The research from Purdue University, first spotted by news outlet Futurism, was presented earlier this month at the Computer-Human Interaction Conference in Hawaii and looked at 517 programming questions on Stack Overflow that were then fed to ChatGPT.
“Our analysis shows that 52% of ChatGPT answers contain incorrect information and 77% are verbose,” the new study explained. “Nonetheless, our user study participants still preferred ChatGPT answers 35% of the time due to their comprehensiveness and well-articulated language style.”
Disturbingly, programmers in the study didn’t always catch the mistakes being produced by the AI chatbot.
“However, they also overlooked the misinformation in the ChatGPT answers 39% of the time,” according to the study. “This implies the need to counter misinformation in ChatGPT answers to programming questions and raise awareness of the risks associated with seemingly correct answers.”
I’m closing in on 30 years too, started just around '95, and I have yet to see an LLM spit out anything useful that I would actually feel comfortable committing to a project. Usually you end up having to spend as much time—if not more—double-checking and correcting the LLM’s output as you would writing the code yourself. (Full disclosure: I haven’t tried Copilot, so it’s possible that it’s different from Bard/Gemini, ChatGPT and what-have-you, but I’d be surprised if it was that different.)

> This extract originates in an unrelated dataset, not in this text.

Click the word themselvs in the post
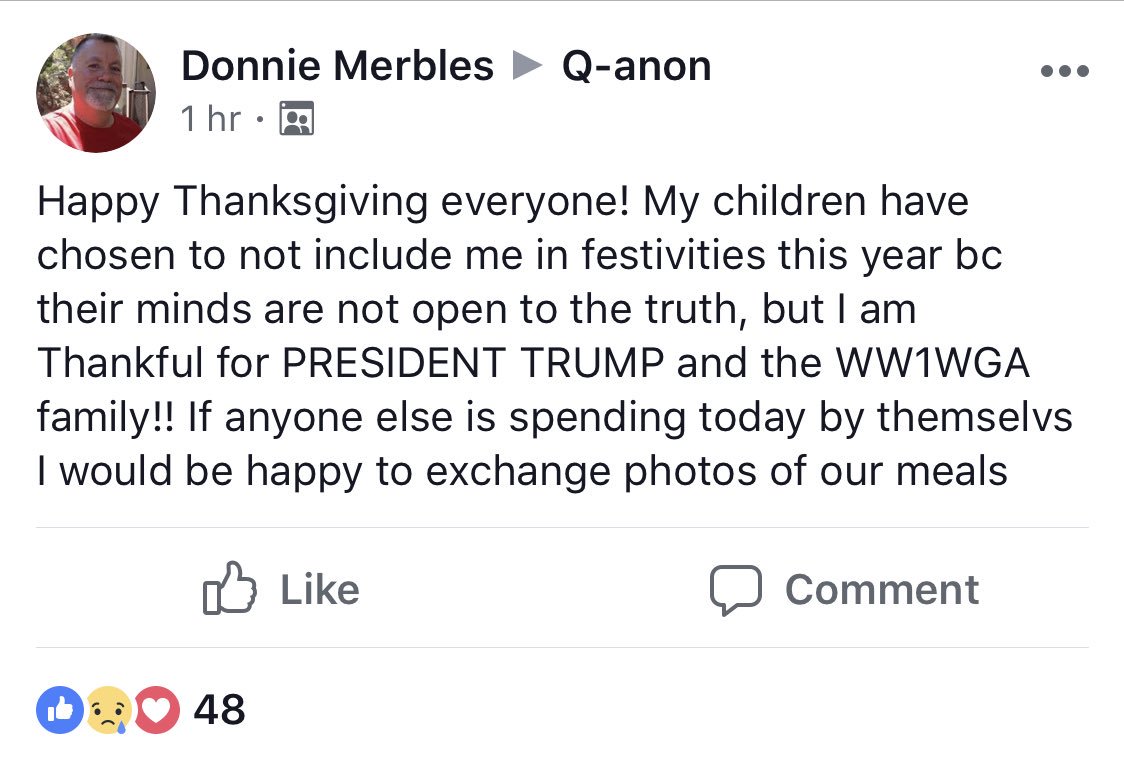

Here’s a good example of how an LLM doesn’t really understand code in context and thus finds a “bug” that’s literally mitigated in the line before the one where it spots the potential bug: https://daniel.haxx.se/blog/2024/01/02/the-i-in-llm-stands-for-intelligence/ (see “Exhibit B”, which links to: https://hackerone.com/reports/2298307, which is the actual HackerOne report).

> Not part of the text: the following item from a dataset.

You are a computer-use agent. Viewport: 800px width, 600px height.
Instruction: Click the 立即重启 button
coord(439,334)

LLMs don’t understand code. It’s literally your “helpful”, non-programmer friend—on stereoid—cobbling together bits and pieces from searches on SO, Reddit, DevShed, etc. and hoping the answer will make you impressed with him. Reading the study from TFA (https://dl.acm.org/doi/pdf/10.1145/3613904.3642596, §§5.1-5.2 in particular) only cements this position further for me.

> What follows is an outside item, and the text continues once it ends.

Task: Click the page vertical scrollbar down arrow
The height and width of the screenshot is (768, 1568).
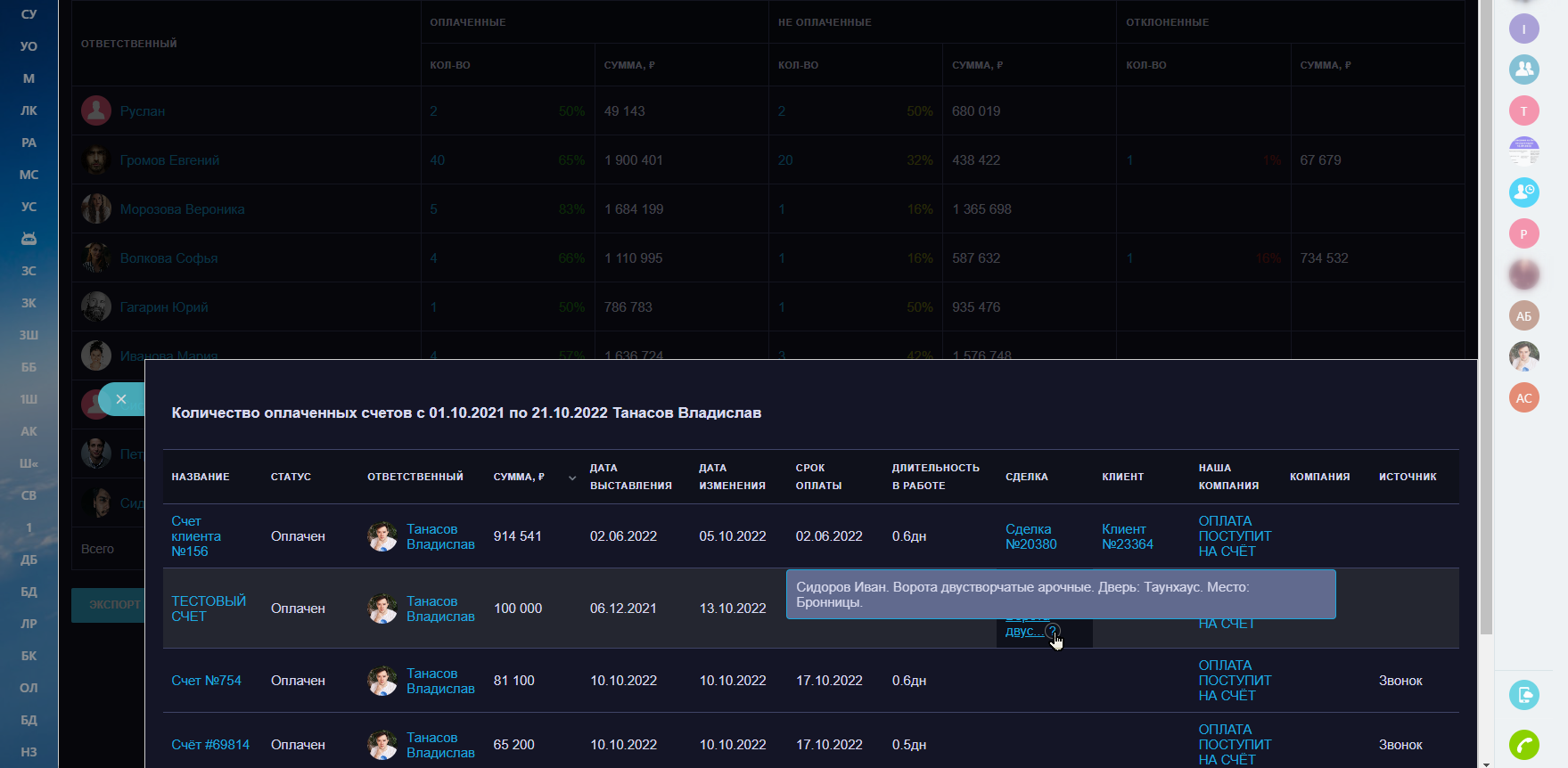Action: pyautogui.click(x=1485, y=763)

And that’s not even touching upon the other issues (like copyright, licensing, etc.) with LLM-generated code that led to NetBSD simply forbidding it in their commit guidelines: https://mastodon.sdf.org/@netbsd/112446618914747900
I’m very familiar with what LLMs do.
You’re misunderstanding what copilot does. It just completes a line or section of code. It doesn’t answer questions - it just continues a pattern. Sometimes quite intelligently.
Shoot me a message on discord and I’ll do a screenshare for you. #locuester
It has improved my quality and speed significantly. More so than any other feature since intellisense was introduced (which many back then also frowned upon).